Mete, askerlik dehasını daha çok Türk kavimlerini bir araya getirmek için kullanmıştır.Çünkü onun akrabaları da atlı ve güçlü idiler.Mete'nin Çin akını ise, daha çok bir kuvvet gösterisidir.Mete M.Ö 201 de, üç yüzbin atlı ile fırtına gibi Çin'in içlerine iner ve Çin imparatorunu kuşatır ( Baideng Muharebesi ) . Çinlileri asıl şaşırtan şey, Mete'nin askerlik taktiği ve ordu düzeni idi.Bütün birlikler at renklerine göre düzenlenmişlerdi.Bilindiği üzere Türk mitolojisinde her yön bir renk ile belirlenmiştir.Örnek olarak bugün bile biz, kuzey ile ilgili şeyleri kara sözü ile tanıtıyoruz.Karayel gibi.Rüzgar gibi inen Mete'nin üç yüzbin atlısı, renk ve yönlere göre hemen yerlerini alıyorlardı.Dünya askerlik tarihinde gerçekten böyle bir disiplin ve böyle bir düzen görülmemiştir.
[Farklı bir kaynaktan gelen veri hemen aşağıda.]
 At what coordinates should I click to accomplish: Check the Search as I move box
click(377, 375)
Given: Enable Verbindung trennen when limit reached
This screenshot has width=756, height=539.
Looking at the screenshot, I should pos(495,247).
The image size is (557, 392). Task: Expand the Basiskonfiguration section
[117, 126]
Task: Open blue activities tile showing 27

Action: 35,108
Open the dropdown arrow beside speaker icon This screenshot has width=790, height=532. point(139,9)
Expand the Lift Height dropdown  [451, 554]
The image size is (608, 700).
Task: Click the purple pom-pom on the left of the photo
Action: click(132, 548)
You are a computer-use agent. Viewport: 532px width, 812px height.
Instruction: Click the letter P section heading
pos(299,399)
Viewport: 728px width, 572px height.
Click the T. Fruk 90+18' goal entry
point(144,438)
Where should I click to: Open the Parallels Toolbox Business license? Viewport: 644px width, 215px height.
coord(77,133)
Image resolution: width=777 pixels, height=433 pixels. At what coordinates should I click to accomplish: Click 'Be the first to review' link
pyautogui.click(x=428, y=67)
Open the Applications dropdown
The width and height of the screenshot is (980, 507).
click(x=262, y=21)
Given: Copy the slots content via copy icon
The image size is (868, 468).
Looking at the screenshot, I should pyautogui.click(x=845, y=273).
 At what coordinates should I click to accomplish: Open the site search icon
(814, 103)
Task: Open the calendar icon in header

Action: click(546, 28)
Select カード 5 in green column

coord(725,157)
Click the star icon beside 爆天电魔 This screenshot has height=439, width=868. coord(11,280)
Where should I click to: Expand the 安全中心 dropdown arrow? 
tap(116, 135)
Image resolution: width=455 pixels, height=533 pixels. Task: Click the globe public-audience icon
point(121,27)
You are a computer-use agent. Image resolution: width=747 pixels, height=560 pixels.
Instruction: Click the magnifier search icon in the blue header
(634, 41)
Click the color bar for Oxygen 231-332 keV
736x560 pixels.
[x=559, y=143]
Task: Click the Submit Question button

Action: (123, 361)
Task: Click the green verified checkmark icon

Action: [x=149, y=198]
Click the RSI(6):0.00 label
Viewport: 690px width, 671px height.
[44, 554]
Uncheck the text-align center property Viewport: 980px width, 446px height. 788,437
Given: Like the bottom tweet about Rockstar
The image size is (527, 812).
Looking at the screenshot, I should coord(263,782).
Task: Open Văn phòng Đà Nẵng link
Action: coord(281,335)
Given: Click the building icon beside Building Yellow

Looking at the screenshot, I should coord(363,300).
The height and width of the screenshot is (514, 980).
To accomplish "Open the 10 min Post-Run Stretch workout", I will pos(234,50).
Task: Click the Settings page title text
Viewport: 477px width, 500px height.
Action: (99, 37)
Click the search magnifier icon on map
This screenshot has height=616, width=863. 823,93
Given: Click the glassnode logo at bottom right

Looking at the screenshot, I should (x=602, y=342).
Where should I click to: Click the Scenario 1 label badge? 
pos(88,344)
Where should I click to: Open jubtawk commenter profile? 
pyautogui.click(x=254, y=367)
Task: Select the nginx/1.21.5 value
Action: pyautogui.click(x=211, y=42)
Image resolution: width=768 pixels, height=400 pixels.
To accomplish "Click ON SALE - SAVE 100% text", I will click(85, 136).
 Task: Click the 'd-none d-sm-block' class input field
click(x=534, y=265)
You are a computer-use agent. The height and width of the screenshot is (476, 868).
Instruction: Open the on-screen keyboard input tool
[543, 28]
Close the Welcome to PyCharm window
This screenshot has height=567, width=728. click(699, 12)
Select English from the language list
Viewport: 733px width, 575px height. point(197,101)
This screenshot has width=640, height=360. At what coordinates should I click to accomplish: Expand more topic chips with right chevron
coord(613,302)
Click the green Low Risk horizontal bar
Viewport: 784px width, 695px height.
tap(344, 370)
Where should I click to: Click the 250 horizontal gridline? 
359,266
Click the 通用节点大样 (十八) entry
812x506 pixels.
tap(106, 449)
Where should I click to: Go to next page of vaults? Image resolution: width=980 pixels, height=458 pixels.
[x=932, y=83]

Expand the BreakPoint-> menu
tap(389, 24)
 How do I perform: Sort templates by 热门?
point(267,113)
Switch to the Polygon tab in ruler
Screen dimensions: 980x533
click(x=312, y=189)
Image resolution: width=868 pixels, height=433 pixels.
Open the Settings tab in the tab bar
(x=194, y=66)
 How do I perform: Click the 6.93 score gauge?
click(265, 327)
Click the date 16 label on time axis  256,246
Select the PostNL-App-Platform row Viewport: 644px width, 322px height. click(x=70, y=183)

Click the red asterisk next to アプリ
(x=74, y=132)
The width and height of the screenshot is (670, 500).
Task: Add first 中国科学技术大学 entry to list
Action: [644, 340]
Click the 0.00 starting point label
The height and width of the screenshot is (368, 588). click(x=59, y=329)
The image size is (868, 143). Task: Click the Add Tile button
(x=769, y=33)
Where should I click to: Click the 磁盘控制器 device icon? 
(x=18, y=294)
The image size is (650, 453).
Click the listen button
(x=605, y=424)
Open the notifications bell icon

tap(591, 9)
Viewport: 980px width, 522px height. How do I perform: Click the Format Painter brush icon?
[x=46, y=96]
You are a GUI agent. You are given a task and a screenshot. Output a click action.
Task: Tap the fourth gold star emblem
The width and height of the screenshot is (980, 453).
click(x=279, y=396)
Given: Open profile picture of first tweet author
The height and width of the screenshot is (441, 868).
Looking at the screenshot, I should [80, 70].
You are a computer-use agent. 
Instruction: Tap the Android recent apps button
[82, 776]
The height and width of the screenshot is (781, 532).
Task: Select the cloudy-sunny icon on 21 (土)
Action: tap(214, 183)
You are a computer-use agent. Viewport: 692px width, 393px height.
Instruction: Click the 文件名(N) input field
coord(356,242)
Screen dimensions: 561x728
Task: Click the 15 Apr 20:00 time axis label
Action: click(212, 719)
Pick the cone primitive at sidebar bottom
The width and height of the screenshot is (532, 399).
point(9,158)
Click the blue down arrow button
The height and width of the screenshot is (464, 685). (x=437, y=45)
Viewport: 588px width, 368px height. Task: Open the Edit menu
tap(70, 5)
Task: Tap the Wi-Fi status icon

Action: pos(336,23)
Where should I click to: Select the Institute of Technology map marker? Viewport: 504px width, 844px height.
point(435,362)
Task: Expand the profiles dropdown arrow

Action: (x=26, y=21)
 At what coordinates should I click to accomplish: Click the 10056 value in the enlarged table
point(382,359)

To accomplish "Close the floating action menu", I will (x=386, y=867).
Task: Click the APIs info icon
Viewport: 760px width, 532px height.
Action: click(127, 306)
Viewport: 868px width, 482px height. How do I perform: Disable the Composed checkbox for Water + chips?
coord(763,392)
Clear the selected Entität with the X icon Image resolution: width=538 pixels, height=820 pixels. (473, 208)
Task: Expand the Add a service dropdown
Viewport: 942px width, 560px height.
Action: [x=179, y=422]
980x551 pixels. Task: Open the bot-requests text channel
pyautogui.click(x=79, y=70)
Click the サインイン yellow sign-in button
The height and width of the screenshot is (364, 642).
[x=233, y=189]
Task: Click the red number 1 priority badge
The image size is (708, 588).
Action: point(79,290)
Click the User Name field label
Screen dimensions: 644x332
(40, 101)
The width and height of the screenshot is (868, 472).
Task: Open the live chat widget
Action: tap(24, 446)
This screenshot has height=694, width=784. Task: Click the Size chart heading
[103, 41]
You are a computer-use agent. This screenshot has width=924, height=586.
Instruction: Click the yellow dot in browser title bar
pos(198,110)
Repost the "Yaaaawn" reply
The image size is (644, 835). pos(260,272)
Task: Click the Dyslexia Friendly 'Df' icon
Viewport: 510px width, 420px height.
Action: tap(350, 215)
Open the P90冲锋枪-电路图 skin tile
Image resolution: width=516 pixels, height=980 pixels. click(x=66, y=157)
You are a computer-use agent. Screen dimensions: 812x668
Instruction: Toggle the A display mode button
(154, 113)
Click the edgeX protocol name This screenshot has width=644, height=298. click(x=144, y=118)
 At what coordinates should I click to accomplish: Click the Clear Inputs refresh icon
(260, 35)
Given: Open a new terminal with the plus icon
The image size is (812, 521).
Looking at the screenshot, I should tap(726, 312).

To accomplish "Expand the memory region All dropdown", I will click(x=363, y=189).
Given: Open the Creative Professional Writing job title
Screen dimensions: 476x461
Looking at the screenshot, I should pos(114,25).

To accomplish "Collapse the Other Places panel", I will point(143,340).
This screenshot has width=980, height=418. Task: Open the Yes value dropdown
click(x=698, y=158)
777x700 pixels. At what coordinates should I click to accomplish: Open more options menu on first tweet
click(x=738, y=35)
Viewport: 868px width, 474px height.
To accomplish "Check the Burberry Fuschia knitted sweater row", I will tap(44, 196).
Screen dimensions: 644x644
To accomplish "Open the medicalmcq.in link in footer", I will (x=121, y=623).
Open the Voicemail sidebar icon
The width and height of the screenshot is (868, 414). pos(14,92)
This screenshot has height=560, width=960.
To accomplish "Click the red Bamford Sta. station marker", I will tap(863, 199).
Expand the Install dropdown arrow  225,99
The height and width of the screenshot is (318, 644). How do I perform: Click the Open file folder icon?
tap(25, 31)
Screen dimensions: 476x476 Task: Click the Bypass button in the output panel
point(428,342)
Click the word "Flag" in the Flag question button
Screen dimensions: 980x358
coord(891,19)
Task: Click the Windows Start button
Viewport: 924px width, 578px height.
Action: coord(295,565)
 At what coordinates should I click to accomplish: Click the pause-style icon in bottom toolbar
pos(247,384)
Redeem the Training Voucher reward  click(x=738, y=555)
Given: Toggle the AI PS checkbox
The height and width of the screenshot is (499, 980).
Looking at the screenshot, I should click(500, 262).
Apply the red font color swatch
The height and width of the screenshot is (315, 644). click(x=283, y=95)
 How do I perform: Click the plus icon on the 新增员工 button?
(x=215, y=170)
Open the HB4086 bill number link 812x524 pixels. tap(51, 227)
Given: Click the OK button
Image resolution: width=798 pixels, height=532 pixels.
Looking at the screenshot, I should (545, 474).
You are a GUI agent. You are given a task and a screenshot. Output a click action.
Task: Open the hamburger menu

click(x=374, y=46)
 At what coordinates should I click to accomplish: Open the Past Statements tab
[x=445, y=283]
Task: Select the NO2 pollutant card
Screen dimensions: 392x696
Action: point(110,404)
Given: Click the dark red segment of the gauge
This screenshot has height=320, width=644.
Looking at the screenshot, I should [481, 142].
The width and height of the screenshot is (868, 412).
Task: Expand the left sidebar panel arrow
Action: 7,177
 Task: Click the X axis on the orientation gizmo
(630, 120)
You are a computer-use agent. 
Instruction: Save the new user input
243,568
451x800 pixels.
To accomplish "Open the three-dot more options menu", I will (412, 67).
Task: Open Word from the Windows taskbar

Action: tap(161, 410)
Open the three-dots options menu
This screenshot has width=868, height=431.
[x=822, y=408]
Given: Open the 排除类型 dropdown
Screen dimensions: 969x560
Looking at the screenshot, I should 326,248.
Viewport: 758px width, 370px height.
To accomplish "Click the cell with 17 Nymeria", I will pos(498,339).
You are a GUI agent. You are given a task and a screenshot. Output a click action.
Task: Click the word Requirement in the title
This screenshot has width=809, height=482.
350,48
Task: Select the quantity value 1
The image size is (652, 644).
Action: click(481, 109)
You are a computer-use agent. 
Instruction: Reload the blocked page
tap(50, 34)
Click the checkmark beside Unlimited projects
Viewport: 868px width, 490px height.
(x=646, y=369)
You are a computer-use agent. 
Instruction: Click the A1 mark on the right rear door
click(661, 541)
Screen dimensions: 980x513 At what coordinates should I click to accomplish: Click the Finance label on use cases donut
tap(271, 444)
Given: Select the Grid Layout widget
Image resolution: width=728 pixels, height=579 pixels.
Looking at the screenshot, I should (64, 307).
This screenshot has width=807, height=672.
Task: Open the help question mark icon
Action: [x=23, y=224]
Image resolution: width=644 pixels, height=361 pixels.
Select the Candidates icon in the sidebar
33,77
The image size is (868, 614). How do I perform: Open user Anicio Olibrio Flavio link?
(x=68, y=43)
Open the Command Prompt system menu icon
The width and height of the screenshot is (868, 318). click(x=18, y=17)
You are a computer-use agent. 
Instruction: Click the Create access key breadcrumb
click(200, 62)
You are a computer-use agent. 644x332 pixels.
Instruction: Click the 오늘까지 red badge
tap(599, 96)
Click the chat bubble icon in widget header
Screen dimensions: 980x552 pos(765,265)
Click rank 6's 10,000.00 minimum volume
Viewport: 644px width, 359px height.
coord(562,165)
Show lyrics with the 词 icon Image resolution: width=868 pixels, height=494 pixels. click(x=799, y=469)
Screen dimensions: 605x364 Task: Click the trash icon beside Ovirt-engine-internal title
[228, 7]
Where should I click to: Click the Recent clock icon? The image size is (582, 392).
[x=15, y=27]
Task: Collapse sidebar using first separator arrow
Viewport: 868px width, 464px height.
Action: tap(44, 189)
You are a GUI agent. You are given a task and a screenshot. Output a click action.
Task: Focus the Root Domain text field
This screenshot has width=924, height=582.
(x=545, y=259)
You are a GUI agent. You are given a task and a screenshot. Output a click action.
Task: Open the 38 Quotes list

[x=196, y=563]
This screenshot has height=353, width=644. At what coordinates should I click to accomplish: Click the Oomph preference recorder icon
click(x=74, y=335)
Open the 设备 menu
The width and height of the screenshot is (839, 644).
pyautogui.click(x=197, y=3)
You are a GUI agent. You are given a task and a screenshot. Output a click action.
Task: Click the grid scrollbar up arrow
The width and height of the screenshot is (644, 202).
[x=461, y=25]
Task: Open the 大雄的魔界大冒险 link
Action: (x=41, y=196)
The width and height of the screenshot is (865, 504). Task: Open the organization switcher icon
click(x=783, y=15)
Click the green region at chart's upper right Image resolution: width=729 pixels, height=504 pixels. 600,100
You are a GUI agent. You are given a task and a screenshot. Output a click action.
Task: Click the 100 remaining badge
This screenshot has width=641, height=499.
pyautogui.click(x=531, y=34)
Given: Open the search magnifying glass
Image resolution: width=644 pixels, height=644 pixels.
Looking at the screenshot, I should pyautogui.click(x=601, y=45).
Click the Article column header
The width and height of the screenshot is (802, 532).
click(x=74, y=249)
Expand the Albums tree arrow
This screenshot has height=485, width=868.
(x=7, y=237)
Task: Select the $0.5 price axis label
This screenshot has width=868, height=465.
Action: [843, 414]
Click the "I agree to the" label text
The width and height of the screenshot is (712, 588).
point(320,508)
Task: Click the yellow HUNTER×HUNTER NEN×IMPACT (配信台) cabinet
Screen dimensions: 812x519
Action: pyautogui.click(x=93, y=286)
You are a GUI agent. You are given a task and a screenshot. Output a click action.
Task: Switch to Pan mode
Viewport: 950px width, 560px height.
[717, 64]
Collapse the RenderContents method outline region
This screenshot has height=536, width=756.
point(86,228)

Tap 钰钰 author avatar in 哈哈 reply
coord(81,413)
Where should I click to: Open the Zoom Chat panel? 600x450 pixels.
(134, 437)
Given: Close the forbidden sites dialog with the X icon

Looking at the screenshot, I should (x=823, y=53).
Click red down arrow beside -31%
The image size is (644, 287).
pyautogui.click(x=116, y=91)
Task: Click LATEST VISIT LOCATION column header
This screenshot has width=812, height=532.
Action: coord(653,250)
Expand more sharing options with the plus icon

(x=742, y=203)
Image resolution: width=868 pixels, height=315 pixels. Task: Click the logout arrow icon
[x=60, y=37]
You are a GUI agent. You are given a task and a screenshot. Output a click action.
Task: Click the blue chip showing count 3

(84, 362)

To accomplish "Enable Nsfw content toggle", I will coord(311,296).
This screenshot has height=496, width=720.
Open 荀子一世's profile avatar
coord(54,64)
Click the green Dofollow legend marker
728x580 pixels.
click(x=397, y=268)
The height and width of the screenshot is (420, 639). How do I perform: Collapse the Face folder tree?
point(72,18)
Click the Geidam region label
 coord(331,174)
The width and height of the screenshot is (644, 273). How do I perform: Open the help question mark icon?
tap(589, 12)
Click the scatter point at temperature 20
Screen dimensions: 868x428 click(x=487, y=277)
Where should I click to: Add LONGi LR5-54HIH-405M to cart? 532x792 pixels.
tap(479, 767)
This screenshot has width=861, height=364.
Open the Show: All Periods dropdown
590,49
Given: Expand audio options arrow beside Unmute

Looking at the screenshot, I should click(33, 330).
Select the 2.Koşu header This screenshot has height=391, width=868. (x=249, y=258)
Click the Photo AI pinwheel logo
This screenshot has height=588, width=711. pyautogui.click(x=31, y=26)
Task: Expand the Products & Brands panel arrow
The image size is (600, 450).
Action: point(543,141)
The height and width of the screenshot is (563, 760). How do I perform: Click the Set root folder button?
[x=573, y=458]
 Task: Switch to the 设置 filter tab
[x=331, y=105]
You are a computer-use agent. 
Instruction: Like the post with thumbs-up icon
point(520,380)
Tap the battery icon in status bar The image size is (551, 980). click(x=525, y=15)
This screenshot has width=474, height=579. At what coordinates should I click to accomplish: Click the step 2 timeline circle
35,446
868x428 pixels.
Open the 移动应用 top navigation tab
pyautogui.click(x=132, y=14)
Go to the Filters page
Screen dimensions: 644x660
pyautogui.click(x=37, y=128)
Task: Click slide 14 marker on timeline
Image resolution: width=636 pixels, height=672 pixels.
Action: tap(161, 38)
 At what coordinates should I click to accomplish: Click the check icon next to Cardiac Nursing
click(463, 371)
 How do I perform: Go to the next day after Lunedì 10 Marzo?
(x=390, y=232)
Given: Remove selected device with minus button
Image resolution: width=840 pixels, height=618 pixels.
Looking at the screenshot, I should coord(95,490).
Fakat Mete'nin Çin'de gözü yoktu.Zaten yanında bulunan Mete'nin hatunu da , "Çin alınamaz, alınsa idare edilemez." demişti.Bunun için de Çini le barış masasına , Mete'nin büyük hatunu oturmuş ve Çin sınırlarında kesin bir barış sağlanmıştı.Mete, komutan ; hatunu ise, diplomat rolünde idiler.Mete'yi asıl ilgilendiren yerler Orta Asya'daki zengin tarım şehirleri ile İpek yolu idi.Bütün bu zenginlikleri ele geçiren Mete, onları kendi kavminin geleceği ve refahı için sunmuştu.Onun, Türk kavmine bıraktığı bu büyük mirasın savunması, dokuz yüzyıl devam edecektir.
Mete yalnız Türk tarihinde değil; dünya tarihinde de yeni bir çağ açmıştır.Onun yenip de batıya sürdüğü kavimler, Hindistan'da ve Batının çeşitli yerlerinde, yeni imparatorluklar kuracaklardır.